3. Get people to feel sympathetic to the guilty. This is where the "help the families" comes in. If you can get sympathy then anyone arguing against you looks heartless and evil. What? wouldn't you have done this for your mother you sick person?

4. Misdirection. Turn the wolfs against themselves. Smith covered this with the "selling personal property" stuff. Misdirection is the most powerful tool the guilty have. Now you have writers arguing over NCAA bi-laws and paying players.

The sad and disappointing thing here is that if they just stayed quiet they would have been in better shape. See: Cam Newton story. But this is OSU. Arrogance and pride has led them down their path. I know this is eating Jim Tressel, an outwardly Christian person here in Columbus, up inside.

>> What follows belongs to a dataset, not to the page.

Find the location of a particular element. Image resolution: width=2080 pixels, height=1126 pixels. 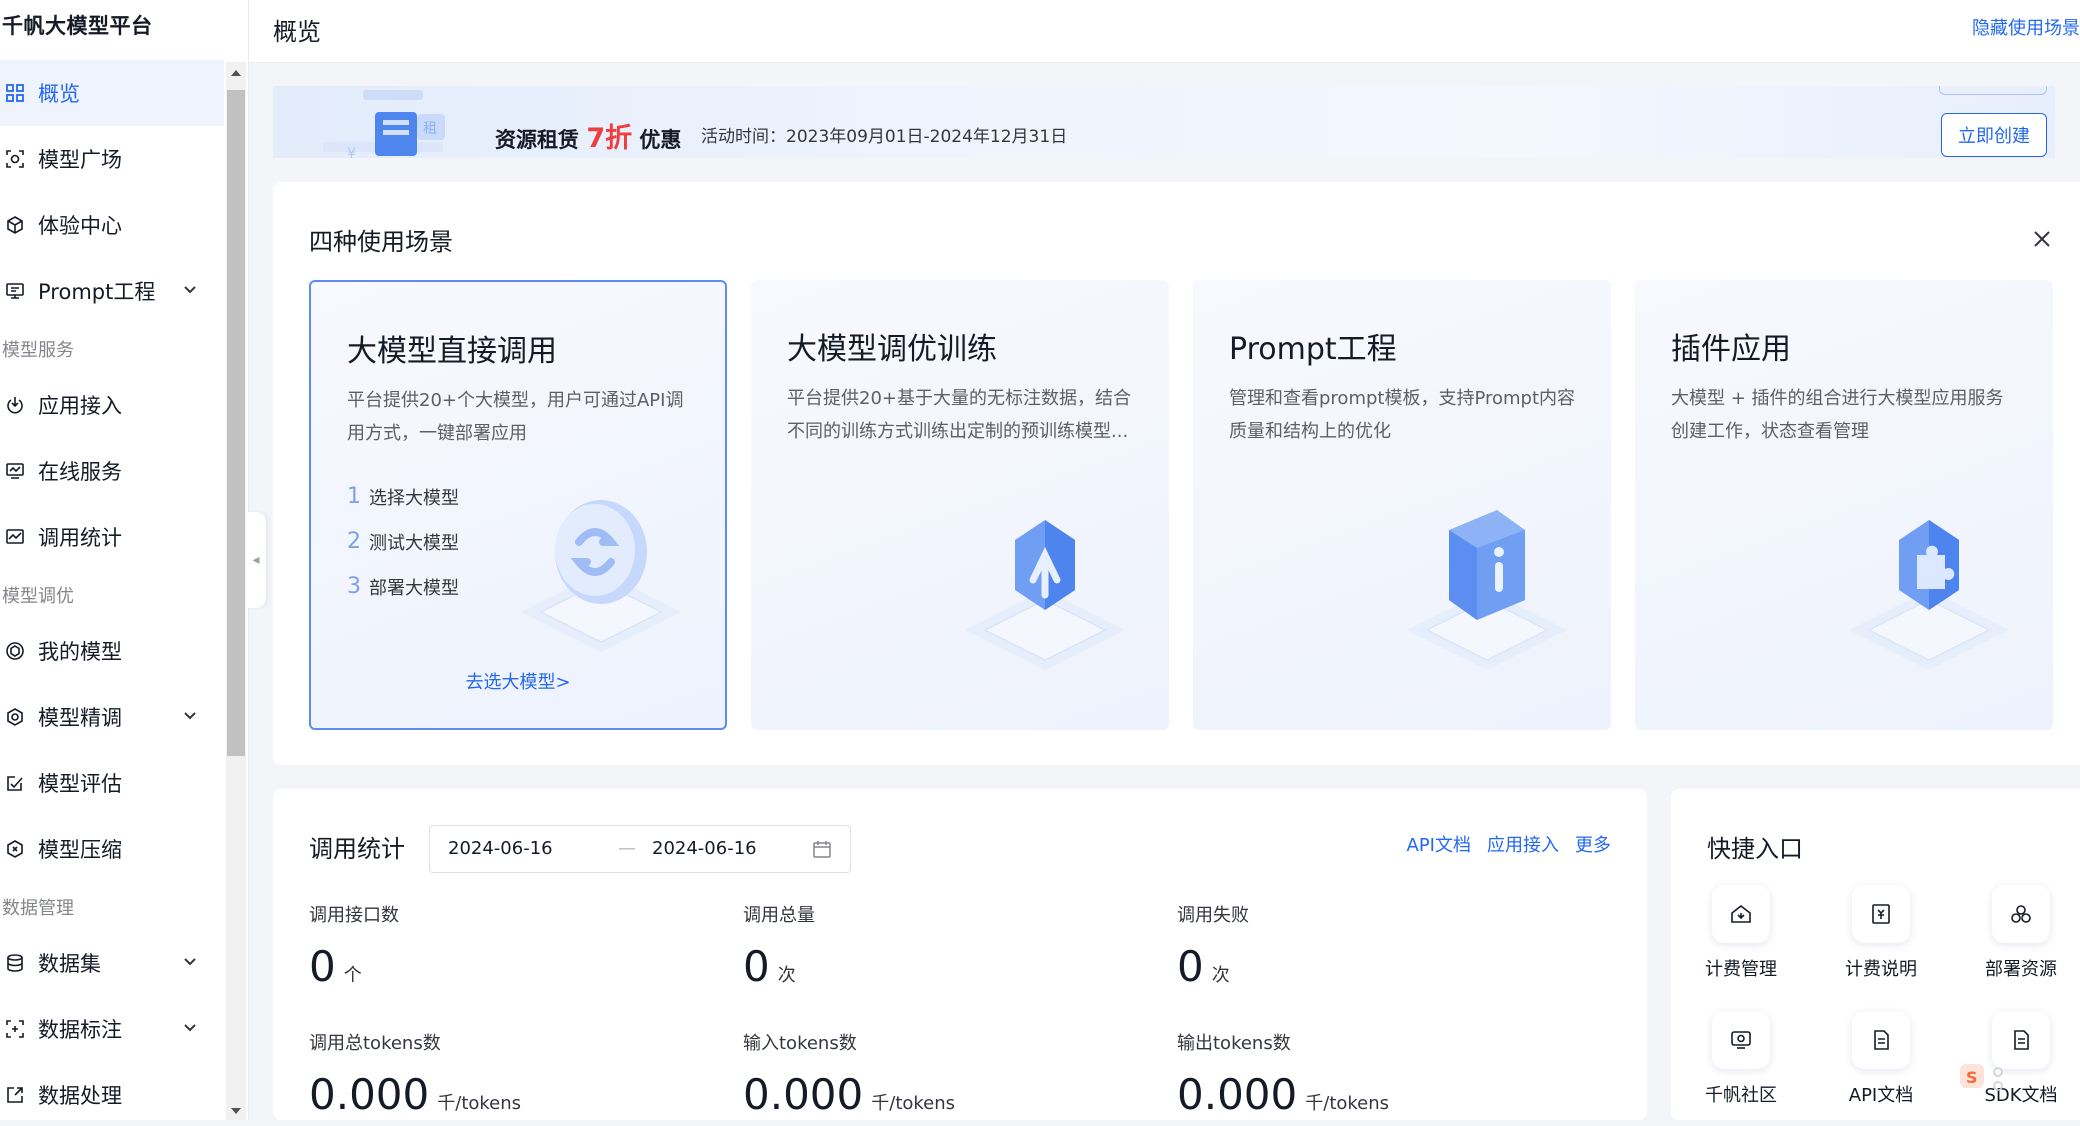

sidebar-item-fine-tune: 模型精调 is located at coordinates (112, 717).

What I am seeing here in Columbus has happened before other places, many times. At this point it is running a course similar to the Southern Methodist University path back in the early 1980s. That ended with the school getting the "death penalty" and loosing it football program for a year. It took the school nearly 25 years after that mess to even make another bowl game.

For a resonable take on the whole OSU situation go HERE.

Below are a few sentences from the article:
"This incident at a Columbus tattoo parlor took place in 2009, after the ’08 season. Players sold everything from Big Ten Championship rings, to Gold Pants charms (awarded for beating Michigan) to jerseys and shoes with their autograph on them. Terrelle Pryor even sold his ’09 Fiesta Bowl sportsmanship award."

"How did they get caught? The US Attorney’s office found the items in question at the parlor and contacted OSU to see if any of these items had been stolen."

Wait... hold on. The US Attorney's office? yeesheesh. This is something that has to have been happening over an extended period of time. Bad bad bad.

I'm still trying to figure out what and when the other shoe will drop on this story. I've never seen Terrelle Pryor out and about around town, but I do hear stories. They ain't good. This story is very far from reaching its end.